The second-largest wetland in the Kashmir Valley, spanning 13.54 Sq km, transforms into a birding wonderland between October and April. However, this spectacle is under threat due to a decline in water levels.
Birdwatchers are sounding the alarm, urging the government to halt activities such as dredging that contribute to the drying of the wetland. Riyan Sofi, a senior bird watcher, expressed frustration over the dwindling migratory bird population in recent years. In his inquiry into the matter, he emphasized the adverse impact of dredging, citing a specific instance where a 500-meter area was dredged, leading to the absorption of the entire water in that region and subsequently causing a decline in bird numbers.
The birds, accustomed to living in water, face a critical challenge–a 60-ft Nallah (stream) carved between the wetland, draining water from the land. This not only dries the area but also poses a threat from poachers. Birdwatchers are urging the closure and filling of this Nallah to protect migratory birds from Siberia, Central Asia, Europe, Turkey, and other regions.
Chief Engineer Naresh Kumar from the Irrigation and Flood Control Department rejected the claims, asserting that they are working on entry and exit gates to store water in the wetland.
He suggested contacting the executive engineer for further clarification. However, when approached, Malik Mehraj, the concerned official, refuted the birdwatchers’ claims. He stated that the Nallah actually fills the water, contradicting the bird watchers’ perspective. According to him, closing the Nallah is possible if the bird watchers officially communicate their concerns to the government.

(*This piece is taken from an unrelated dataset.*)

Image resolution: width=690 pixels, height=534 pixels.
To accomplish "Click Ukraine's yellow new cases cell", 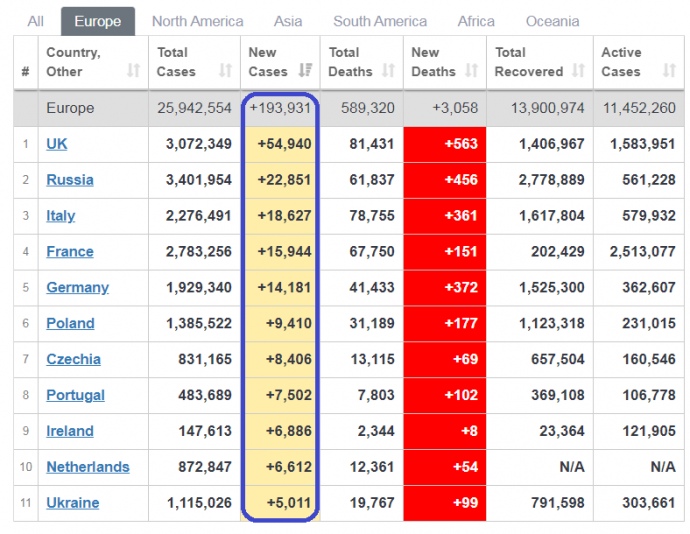I will (x=281, y=503).
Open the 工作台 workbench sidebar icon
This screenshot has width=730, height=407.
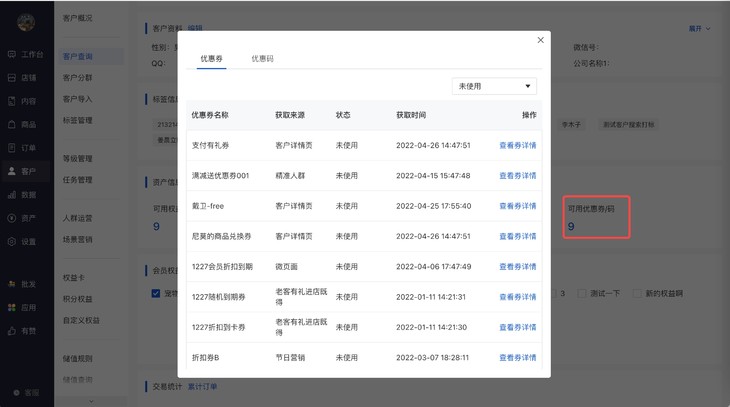pyautogui.click(x=12, y=53)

Sofi contested these statements, alleging that the Nallah was initially dug to drain water in 2020. Since then, he claims, the Nallah has consistently drained water, impacting the wetland’s overall water supply.
Sources revealed to Kashmir Despatch that before 2020, the wetland received water from three channels, including Doodh Ganga and Rakh Arth which directly flowed into the entire wetland. However, due to dredging activities, two channels of Rakh Arth were closed, leading to land drying. The 60-ft Nallah now drains the remaining water, causing a decline in migration. The one functioning channel accumulates water in a single place, exacerbating the habitat crisis.

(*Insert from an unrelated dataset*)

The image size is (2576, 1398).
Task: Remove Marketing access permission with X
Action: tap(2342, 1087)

Birdwatchers have observed that during the summer migration, authorities drain water, harming the birds’ natural habitat. Lack of proper vegetation for food storage during winters contributes to the decline in numbers. Sofi emphasized that the reduced natural habitat prompts some species to dominate, forcing others to leave due to inadequate habitation and food sources.
Adding to the concerns, Sofi raised the issue of using massive machines during the migratory season, disturbing the birds’ habitat. The cacophony and disruption caused by these machines further contribute to the challenges faced by migratory birds.
The decline in migratory bird numbers in Kashmir’s wetland is a multifaceted issue involving dredging, the controversial Nallah, and disruptions caused by human activities. As birdwatchers advocate for environmental preservation, government officials assert their commitment to water management projects. The conflicting narratives underscore the urgency of addressing the environmental impact on the fragile habitat that hosts these migratory birds.